Symptoms of Spinal Fractures
The symptoms of a spinal fracture can vary depending on the location of the injury, the severity of the break, and whether nerves or the spinal cord are affected. Common signs and symptoms include:
- Back pain – Sudden, sharp pain at the site of the fracture, which may worsen with movement.
- Loss of mobility – Difficulty standing, walking, or bending due to pain or instability.
- Deformity or misalignment – Visible changes in posture, such as a hunched back (kyphosis) or uneven spine, particularly in compression fractures.
- Neurological symptoms – Numbness, tingling, weakness, or loss of sensation in the arms or legs if the fracture compresses the spinal nerves or cord.
- Loss of bladder or bowel control – In severe cases, fractures may cause spinal cord compression leading to changes in continence, which requires urgent medical attention.
Symptoms may appear immediately after an injury, but in cases such as osteoporosis-related compression fractures, pain can develop gradually over time.
Diagnosis of Spinal Fractures
Diagnosis begins with a medical history and physical examination. Your doctor will ask about how the injury occurred, any underlying conditions such as osteoporosis, and the type and severity of symptoms you are experiencing.
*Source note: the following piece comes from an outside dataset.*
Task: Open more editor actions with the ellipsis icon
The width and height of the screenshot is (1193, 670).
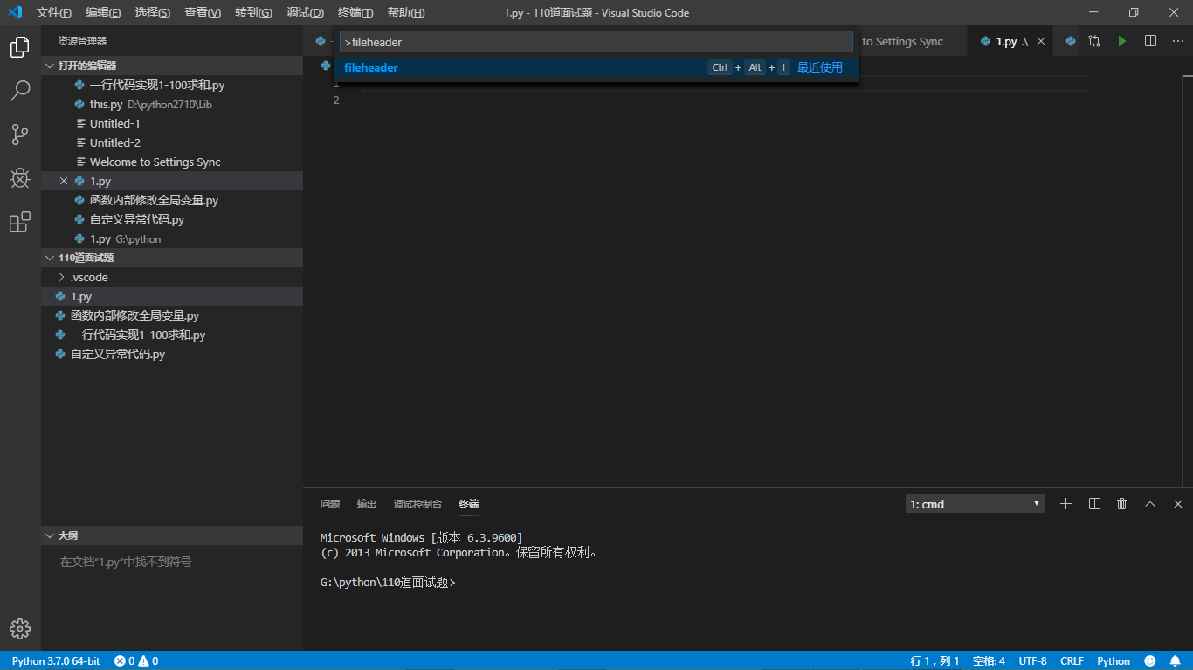Action: click(1176, 40)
A physical assessment may include checking for tenderness, spinal alignment, mobility, and neurological function.
Imaging tests
To confirm the presence and extent of a fracture, imaging is usually required:
- X-rays – Often the first test, X-rays can identify obvious fractures, changes in vertebral height, or spinal alignment issues.
- Computed tomography (CT) scan – Provides detailed cross-sectional images of the spine, helping to assess the size, shape, and exact location of the fracture.
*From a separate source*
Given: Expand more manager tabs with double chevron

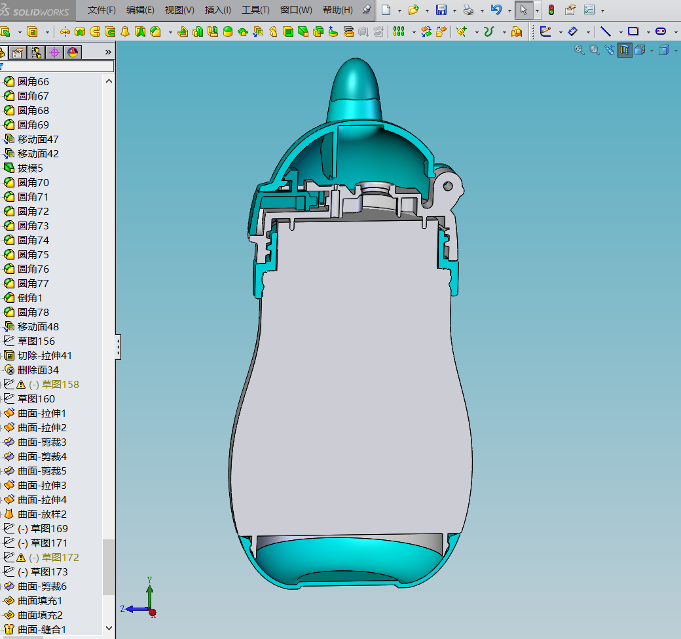Looking at the screenshot, I should [x=108, y=52].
- Magnetic resonance imaging (MRI) – Useful for assessing soft tissue, nerve involvement, and whether the spinal cord is affected. MRI can also help identify fractures caused by underlying conditions such as osteoporosis, infection, or cancer.
The combination of clinical assessment and imaging helps determine whether the fracture is stable or unstable, if nerves are involved, and what treatment approach is most appropriate.
Treatment Options for Spinal Fractures
The management of spinal fractures depends on the cause, severity, stability of the fracture, and whether the spinal cord or nerves are affected. The main goals of treatment are to relieve pain, promote healing, restore stability, and prevent further injury.
Non-surgical treatments
Stable or less severe fractures may be managed without surgery. Options include:
Pain management – Medications such as anti-inflammatories or analgesics can help relieve discomfort.
Bracing – A spinal brace may be used to support the spine, limit movement, and promote healing.
Physiotherapy – Once initial healing has occurred, a physiotherapy program can strengthen supporting muscles, improve mobility, and aid recovery.
Activity modification – Reducing strenuous activities and avoiding heavy lifting until healing has progressed.
Treatment of underlying causes – For example, addressing osteoporosis with medications or lifestyle measures to reduce the risk of future fractures.
Surgical treatments
Surgery may be considered if the fracture is unstable, causes significant pain, or places pressure on the spinal cord or nerves. Surgical options include:
Vertebroplasty or kyphoplasty – Minimally invasive procedures where bone cement is injected into the fractured vertebra, sometimes with a balloon to restore height before cement placement.
Spinal decompression – Removal of bone or tissue pressing on the spinal cord or nerves.
Spinal fusion – Joining two or more vertebrae together with bone grafts and instrumentation (such as screws and rods) to stabilise the spine.
The choice of treatment is individual and depends on the type of fracture, overall health, and recovery goals.